IDF to get NIS 2.75 billion budget increase

After marathon meetings, finance and defense ministers agree on half the sought sum; cabinet calls for army spending review

Israeli tanks and soldiers take part in a large combined army drill, June 4, 2013. (photo credit: Tal Manor/IDF Spokesperson/Flash90)
Israeli tanks and soldiers take part in a large combined army drill, June 4, 2013. (photo credit: Tal Manor/IDF Spokesperson/Flash90)

The standoff between the Finance and Defense ministries over the 2014 defense budget came to an end on Thursday with the security cabinet approving an infusion of NIS 2.75 billion ($780 million) for the defense establishment.

The cabinet was unanimous in its decision, the Prime Minister’s Office said in a statement, noting that the cash for the budget increase would be drawn from a budget surplus.

The IDF had hoped to secure a NIS 4.5 billion ($1.28 billion) increase.

The cabinet also called for the establishment of a public committee to review the defense budget and for a team, led by PMO Director General Harel Locker, that would focus on pushing along the dismantlement of army bases in prime real estate areas so that the land could be used for construction projects.

Finance Minister Yair Lapid and Defense Minister Moshe Ya’alon sat down to discuss the budget before the cabinet meeting. The two ministers also held lengthy informal talks on Wednesday, joined at times by Prime Minister Benjamin Netanyahu and IDF Chief of Staff Lt. Gen. Benny Gantz. The talks were reportedly tense, as treasury and defense officials have been at odds over whether budgetary priority should be given to security or social services.

The cabinet was set to meet on the matter Wednesday, but postponed the planned discussion after Ya’alon and Lapid failed to come to consensus.

Lapid accused the Defense Ministry of presenting unrealistic doomsday scenarios to justify reversing or reducing its budget cuts. But defense officials said there was actually a budget surplus that was being kept secret, at the soldiers’ expense.

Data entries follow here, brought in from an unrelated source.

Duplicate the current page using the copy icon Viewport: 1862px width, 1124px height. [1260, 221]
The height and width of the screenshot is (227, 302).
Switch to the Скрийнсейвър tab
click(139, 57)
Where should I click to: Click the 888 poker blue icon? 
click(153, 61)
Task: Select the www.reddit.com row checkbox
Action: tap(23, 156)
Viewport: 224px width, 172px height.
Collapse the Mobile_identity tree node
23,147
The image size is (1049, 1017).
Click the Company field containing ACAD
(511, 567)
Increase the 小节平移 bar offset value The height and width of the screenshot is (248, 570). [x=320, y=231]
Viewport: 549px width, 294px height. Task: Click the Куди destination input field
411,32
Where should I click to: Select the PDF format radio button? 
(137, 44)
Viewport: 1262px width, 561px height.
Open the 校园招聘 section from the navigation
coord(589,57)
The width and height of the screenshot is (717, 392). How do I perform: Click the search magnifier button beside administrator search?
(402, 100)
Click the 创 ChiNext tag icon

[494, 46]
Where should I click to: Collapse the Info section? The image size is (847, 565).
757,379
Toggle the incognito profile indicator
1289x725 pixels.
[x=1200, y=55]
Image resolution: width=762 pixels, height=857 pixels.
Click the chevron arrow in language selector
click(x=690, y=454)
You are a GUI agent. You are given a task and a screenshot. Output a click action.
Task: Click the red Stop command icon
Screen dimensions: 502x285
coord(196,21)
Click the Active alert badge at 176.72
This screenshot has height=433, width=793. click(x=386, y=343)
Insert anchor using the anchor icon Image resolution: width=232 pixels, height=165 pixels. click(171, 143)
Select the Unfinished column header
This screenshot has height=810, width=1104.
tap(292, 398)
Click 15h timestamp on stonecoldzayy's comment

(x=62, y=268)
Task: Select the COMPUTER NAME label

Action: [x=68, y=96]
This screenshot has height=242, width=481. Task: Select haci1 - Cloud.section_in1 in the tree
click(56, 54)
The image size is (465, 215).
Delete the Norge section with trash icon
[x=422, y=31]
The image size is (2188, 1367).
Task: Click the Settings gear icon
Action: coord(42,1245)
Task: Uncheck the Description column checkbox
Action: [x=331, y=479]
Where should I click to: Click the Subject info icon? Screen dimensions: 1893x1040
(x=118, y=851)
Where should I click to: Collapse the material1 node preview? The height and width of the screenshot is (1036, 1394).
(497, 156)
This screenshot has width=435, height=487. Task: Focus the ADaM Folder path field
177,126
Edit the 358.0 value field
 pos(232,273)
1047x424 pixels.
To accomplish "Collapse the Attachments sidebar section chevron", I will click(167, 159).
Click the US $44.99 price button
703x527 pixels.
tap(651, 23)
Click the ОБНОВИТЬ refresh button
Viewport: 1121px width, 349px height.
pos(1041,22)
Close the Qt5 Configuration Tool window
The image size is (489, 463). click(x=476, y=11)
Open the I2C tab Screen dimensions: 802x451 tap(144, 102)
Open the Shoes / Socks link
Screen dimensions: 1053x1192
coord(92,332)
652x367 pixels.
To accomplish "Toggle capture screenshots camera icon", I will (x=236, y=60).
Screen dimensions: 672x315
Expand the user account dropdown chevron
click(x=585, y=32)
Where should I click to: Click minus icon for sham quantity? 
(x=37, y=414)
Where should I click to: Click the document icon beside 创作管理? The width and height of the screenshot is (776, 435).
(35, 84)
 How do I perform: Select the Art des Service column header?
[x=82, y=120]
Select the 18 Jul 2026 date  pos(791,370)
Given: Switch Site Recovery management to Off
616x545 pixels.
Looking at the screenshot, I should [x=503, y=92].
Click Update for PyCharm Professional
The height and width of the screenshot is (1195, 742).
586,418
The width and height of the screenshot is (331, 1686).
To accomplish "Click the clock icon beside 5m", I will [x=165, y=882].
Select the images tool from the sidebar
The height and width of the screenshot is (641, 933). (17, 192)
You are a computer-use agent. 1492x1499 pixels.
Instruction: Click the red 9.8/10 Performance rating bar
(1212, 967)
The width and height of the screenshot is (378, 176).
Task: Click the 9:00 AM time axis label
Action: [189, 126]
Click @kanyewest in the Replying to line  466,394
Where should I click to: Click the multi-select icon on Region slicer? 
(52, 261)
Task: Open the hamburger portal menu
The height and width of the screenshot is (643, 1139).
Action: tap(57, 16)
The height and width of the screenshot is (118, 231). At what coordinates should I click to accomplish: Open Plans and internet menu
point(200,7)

“The prime minister decided to add to the defense budget despite my objections to it in the debate,” Lapid said after the decision was announced Thursday. “We maintain that the security establishment needs to exercise financial responsibility and to be more efficient.”

Still, Lapid welcomed the fact that the defense establishment would not receive the full sum it had initially demanded, asserting that the cash would go toward “housing, health, education, and steps that will bring the down the cost of living in Israel.”

Reportedly, Netanyahu, who has been leaning toward the Defense Ministry’s position, may yet decide to transfer billions more to the army.

On Thursday the prime minister said, “We were unanimous in the decision to strike a balance between the State of Israel’s significant and large security challenges and the need to continue to exercise responsibility in navigating the Israeli economy through the global financial crisis.”

Ya’alon said that NIS 2.75 million would not cover the needs of the IDF and criticized the tone of the public discussion of the matter.

“During the debate on the budget, including the preceding days, various elements engaged in careless and irresponsible discourse that was political, false, and fundamentally cynical,” he said, “including a systematic and ugly campaign to delegitimize the community of commissioned members of the IDF, revealing details about their wages in a manipulative and twisted fashion that was intended to turn the public against them.”

On Tuesday Gantz, the chief of staff, requested an extra NIS 4.5 billion for the defense budget, arguing that the army would have to cut training programs if it didn’t receive the extra allotment from the Finance Ministry.

In May, the government set the IDF budget at NIS 51 billion ($14.5 billion). The military took a cut of NIS 3 billion from its 2014 budget, but is now arguing that the cuts will actually amount to NIS 7.4 billion due to factors beyond the IDF’s control, such as higher electricity costs and taxes, payments for injured soldiers and additional benefits for career soldiers due to the rising retirement age.

For its part, the IDF said it has done its part to live up to its end of the budget, making cuts to its workforce and, in June, halting operational activity for reservist units for the rest of this year.